Guys and Gals, Please take note for your own good!
HBO probes plastic surgery disasters By Randee Dawn
Sun Jun 4, 11:16 PM ET
For years, airbrushed magazine photos and such TV shows as ABC's "Extreme Makeover" and Fox's "The Swan" have turned remaking yourself into an attainable magic brought with the flick of a scalpel or the brush of a suction hose. Reality, however, tends to intrude, as HBO's hour-long documentary "Plastic Disasters" points out in graphic detail.

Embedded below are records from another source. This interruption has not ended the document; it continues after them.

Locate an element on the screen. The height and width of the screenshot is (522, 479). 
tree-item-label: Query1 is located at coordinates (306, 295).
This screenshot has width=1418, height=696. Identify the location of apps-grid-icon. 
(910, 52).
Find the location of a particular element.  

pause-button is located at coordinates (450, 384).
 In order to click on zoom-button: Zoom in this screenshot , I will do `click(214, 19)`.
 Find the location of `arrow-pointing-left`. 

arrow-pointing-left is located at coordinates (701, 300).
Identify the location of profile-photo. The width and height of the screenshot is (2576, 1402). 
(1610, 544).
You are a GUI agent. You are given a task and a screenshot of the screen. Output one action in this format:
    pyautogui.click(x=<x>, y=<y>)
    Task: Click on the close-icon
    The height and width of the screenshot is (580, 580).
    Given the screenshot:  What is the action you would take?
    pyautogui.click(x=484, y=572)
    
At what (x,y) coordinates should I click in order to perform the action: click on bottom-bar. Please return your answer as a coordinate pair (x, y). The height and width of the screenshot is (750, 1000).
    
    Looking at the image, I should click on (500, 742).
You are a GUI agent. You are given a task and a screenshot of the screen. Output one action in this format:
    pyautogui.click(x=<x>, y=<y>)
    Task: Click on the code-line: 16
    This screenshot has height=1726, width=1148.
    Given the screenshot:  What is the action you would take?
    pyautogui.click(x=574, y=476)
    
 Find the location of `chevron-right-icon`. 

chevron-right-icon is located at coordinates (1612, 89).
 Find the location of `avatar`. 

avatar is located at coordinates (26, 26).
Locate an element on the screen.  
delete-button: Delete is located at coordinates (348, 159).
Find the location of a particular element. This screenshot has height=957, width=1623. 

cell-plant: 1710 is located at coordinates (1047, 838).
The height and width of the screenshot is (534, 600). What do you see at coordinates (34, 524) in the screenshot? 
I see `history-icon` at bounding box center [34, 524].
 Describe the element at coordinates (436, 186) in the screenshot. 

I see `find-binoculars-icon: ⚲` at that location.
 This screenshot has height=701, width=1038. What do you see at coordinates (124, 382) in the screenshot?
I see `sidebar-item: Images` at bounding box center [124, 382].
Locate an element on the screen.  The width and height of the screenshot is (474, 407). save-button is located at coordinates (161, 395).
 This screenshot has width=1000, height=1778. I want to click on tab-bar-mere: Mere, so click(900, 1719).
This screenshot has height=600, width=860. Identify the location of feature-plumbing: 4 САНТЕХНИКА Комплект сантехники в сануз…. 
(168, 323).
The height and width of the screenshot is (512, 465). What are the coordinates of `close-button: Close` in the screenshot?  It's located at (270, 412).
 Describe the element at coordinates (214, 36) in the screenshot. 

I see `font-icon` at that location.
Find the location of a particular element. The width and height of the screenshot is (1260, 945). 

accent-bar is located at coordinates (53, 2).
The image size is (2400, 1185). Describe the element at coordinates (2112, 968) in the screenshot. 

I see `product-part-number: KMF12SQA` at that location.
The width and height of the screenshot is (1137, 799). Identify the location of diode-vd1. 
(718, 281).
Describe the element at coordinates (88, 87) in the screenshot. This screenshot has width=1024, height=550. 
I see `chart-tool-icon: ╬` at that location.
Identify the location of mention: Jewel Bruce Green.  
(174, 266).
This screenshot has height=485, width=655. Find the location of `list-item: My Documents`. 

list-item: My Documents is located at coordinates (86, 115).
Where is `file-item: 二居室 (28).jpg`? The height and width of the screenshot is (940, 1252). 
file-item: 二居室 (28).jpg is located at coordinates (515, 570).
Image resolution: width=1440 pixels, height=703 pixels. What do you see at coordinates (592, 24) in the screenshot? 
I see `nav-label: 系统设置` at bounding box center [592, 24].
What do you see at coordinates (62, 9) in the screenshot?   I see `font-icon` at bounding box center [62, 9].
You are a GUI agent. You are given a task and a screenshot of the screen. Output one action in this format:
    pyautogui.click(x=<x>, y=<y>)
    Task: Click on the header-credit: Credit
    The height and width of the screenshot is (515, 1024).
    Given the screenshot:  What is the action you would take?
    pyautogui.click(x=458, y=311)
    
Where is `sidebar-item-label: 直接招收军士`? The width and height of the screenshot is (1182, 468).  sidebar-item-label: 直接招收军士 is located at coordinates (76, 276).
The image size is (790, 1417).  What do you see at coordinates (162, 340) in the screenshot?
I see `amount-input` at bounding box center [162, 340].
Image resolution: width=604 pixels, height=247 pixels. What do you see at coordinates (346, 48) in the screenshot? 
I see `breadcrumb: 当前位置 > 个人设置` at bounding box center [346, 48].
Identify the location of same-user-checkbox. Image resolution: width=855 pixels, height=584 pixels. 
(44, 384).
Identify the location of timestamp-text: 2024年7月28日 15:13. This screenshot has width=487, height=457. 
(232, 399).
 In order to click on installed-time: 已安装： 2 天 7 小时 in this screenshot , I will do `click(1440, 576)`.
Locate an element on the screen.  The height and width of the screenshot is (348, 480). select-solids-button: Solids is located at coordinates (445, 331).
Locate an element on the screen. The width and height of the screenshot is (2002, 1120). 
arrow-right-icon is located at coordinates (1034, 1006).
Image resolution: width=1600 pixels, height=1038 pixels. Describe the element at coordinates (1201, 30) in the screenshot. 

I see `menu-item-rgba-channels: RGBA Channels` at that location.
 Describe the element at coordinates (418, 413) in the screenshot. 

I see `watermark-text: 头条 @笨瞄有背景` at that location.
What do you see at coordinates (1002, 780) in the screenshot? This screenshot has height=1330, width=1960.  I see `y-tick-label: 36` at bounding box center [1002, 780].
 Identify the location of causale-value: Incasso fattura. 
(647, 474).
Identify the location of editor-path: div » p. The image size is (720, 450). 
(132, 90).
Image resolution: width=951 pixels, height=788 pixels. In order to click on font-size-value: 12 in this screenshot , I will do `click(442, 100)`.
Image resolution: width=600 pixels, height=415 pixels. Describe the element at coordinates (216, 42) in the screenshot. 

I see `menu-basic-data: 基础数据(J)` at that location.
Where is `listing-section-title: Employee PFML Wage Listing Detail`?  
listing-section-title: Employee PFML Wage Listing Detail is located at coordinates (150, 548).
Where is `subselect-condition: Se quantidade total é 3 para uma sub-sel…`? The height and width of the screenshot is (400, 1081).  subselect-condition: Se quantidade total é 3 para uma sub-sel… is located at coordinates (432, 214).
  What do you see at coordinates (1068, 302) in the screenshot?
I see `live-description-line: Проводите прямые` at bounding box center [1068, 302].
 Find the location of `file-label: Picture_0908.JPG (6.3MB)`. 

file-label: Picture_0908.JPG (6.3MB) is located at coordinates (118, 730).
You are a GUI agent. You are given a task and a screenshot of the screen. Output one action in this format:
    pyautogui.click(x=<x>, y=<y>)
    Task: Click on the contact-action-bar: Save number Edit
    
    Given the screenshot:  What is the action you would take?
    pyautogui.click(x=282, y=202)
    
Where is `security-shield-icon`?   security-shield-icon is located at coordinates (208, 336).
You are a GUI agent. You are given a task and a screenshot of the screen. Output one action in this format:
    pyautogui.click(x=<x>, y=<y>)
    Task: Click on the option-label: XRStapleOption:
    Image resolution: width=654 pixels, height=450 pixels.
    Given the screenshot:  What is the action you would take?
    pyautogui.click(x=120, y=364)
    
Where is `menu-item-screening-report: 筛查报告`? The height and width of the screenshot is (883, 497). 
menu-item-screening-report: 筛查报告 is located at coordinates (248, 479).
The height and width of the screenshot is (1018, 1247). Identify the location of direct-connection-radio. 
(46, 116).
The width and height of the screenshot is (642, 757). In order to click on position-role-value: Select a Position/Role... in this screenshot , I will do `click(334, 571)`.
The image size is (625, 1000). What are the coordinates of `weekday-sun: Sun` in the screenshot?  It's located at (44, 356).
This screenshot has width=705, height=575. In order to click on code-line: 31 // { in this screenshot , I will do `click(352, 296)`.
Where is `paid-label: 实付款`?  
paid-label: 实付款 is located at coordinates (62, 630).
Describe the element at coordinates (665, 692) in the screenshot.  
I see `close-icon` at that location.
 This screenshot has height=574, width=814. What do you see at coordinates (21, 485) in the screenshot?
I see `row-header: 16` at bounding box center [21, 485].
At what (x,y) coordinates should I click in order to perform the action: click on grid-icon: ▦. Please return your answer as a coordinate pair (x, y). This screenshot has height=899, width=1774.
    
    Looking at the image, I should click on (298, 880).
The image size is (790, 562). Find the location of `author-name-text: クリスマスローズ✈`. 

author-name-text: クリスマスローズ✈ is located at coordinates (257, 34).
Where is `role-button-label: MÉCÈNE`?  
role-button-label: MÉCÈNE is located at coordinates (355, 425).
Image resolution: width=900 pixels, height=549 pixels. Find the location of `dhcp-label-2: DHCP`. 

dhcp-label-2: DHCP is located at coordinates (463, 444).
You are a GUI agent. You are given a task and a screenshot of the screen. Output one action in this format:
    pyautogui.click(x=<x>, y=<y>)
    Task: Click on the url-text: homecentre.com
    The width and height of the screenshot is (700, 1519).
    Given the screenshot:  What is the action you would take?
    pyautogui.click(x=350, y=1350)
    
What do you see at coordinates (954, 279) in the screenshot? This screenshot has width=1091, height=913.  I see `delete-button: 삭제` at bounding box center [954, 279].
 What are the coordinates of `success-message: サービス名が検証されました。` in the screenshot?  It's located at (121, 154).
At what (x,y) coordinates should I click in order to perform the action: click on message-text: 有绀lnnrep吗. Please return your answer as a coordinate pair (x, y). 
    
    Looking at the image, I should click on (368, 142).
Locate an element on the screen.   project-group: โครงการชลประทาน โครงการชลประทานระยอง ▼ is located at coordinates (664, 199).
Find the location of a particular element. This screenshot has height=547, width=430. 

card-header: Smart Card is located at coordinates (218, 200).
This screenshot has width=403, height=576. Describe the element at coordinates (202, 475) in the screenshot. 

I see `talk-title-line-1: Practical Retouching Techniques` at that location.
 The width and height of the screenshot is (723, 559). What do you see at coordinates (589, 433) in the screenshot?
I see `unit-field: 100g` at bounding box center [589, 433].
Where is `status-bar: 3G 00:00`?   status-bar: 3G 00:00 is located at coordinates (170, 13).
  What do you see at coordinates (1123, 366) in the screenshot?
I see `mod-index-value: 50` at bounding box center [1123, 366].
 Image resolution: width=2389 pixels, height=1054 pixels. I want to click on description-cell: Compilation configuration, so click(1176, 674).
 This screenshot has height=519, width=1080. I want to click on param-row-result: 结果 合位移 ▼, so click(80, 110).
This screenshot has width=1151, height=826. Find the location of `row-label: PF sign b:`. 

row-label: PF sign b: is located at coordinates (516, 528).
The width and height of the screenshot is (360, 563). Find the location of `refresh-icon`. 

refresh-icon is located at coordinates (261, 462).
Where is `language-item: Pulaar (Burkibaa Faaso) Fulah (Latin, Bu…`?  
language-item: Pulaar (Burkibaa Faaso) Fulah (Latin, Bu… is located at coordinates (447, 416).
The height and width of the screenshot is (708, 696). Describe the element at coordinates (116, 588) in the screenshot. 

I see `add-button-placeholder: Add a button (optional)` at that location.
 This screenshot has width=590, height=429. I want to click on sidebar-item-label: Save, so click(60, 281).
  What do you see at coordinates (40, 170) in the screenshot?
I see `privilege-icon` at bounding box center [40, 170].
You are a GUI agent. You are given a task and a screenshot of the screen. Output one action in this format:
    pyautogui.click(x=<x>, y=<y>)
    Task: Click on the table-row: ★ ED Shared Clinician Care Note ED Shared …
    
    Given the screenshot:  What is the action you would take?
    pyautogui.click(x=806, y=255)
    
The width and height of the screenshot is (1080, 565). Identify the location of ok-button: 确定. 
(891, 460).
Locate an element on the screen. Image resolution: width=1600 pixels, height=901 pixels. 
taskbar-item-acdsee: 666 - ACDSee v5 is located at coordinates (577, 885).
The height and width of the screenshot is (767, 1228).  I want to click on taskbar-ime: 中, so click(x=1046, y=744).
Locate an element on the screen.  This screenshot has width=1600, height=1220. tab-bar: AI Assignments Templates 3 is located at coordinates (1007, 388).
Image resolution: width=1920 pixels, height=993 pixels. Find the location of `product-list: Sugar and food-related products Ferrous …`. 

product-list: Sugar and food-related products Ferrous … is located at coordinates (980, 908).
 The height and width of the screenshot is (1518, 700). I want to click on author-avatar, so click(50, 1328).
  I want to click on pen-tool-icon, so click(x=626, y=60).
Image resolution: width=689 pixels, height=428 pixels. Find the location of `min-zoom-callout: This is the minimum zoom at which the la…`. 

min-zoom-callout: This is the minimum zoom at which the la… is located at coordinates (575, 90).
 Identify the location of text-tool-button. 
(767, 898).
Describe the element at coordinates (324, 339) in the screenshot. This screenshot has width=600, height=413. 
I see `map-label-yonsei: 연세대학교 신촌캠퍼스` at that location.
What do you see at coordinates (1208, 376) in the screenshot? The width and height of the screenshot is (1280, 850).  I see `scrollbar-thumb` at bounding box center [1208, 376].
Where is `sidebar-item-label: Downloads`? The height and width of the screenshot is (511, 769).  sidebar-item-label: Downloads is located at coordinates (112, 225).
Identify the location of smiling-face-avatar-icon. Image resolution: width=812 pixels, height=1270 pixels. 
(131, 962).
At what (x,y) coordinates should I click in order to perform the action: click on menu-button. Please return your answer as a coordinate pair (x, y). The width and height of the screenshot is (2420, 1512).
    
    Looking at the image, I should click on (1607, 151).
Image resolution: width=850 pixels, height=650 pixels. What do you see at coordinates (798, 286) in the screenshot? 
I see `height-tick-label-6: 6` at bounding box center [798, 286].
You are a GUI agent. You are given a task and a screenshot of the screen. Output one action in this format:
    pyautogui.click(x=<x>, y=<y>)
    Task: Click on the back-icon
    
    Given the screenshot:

Intercutting the stories of three unfortunates who wanted relatively minor tweaks (a face-lift, liposuction and a nose job) "Disasters" leads viewers through nightmares of ruinous results beyond anyone's imagination. The tone is blunt and frank but not exploitative: One woman, best thought of as a survivor rather than a beneficiary, volunteers her shark attack-like scars to the camera.
"Disasters" is not dinnertime viewing; surgery scenes are gory and frequent. But they are worth acknowledging even with averted eye, to convey the message that plastic surgery is surgery -- with no promises of results or guarantee of repair of mistakes. As one patient notes toward the end, "Looking back on it, that little bump on my nose wasn't really such a bump at all." "Disasters" is a vividly cautionary tale that should be required viewing for anyone contemplating voluntary plastic surgery today.